Large Nanocages Could Serve as “Capsules” for Biomolecules

Large Nanocages Could Serve as “Capsules” for Biomolecules

Author: ChemistryViews

The self-assembly of multiple copies of a simple subunit can be used to form larger, more complex structures—for example, viral capsids in Nature or similar synthetic, capsule-like structures whose cavities can be loaded with useful cargoes. Controlling the self-assembly of large synthetic “nanocapsules” in a rational manner can be challenging. Pentagon-shaped substructures, for example, can be used in the construction of cages with fivefold symmetry axes, such as in some icosahedral viral capsids. However, synthetic cages made from building blocks with fivefold symmetry are rare.

Jonathan R. Nitschke, University of Cambridge, UK, and colleagues have prepared nanocages of different sizes (example pictured) derived from pentatopic pyrrole-based subunits. The team prepared a pentakis(biphenyleneamine) pyrrole derivative using Suzuki–Miyaura cross-couplings. This penta-amine can react with formylpyridines to give ligands with fivefold symmetry and bidentate groups at the ends of all five “arms”. These ligands can be combined with metal ions to form cages. For example, the addition of Co(NTf2)2 led to the formation of a dodecahedral cage with 20 cobalt centers, 12 ligands, and an overall diameter of ca. 5 nm.

The team then tuned the coordination number of the metal ions and the denticity and size of the ligands to create progressively larger cages. They used a formyl-substituted bipyridine instead of a formylpyridine to create tridentate groups as well as zinc instead of copper to obtain a cage with 30 Zn centers and 12 ligands with an overall diameter of ca. 6 nm. When the researchers added another phenylene group into each “arm” of the ligand, they obtained an even larger Zn-based cage, which has an enclosed volume of over 92 nm3. Larger cavities could allow nanocages to carry large biomolecules as cargo.

-----

*EXERCISE SET*
1) In the nanocage article, how many cobalt centers does the dodecahedral cage formed with Co(NTf2)2 contain?
2) Translate this sentence from the nanocage article into Spanish: "Larger cavities could allow nanocages to carry large biomolecules as cargo."
The records after the nanocage article come from a separate source.

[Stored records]
-----

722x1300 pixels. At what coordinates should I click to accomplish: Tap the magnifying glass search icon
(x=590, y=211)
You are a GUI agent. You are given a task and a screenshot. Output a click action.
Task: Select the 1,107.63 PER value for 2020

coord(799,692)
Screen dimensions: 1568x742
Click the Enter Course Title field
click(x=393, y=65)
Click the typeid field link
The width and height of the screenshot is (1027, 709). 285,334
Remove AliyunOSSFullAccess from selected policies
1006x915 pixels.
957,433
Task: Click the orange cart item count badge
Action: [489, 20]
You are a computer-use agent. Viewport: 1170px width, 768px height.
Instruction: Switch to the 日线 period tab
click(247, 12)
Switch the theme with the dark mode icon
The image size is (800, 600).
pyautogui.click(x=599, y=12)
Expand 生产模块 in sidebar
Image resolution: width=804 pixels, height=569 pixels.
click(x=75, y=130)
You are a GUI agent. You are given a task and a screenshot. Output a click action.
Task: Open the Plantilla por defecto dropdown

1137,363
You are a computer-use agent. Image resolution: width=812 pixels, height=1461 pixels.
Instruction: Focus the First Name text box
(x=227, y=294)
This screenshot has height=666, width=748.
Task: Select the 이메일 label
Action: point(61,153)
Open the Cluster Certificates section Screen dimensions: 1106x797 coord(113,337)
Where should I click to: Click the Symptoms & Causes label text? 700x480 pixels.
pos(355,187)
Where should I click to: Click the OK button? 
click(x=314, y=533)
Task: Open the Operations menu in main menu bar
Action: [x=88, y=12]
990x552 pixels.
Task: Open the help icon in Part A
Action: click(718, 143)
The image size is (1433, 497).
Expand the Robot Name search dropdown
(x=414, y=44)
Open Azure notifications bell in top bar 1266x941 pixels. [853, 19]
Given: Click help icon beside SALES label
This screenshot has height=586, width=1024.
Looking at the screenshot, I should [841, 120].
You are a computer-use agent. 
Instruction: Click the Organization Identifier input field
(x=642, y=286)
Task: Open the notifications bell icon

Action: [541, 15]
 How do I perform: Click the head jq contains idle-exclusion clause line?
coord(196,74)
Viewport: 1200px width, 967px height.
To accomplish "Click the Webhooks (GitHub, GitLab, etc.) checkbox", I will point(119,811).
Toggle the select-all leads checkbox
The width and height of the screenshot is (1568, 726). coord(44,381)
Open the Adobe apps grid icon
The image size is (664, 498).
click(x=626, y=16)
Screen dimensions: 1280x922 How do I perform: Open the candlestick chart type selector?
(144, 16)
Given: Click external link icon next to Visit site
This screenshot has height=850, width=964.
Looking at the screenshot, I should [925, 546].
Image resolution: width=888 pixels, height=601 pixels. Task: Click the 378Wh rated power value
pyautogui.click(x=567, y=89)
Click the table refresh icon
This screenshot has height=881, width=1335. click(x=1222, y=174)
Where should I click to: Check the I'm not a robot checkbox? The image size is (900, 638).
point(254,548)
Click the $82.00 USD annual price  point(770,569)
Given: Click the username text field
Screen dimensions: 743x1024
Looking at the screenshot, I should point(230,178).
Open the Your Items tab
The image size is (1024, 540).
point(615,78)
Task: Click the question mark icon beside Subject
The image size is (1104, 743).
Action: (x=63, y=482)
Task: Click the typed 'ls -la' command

-----

*ANSWERS BY ITEM*
1) 20 cobalt centers.

2) Cavidades más grandes podrían permitir que las nanojaulas transporten grandes biomoléculas como carga.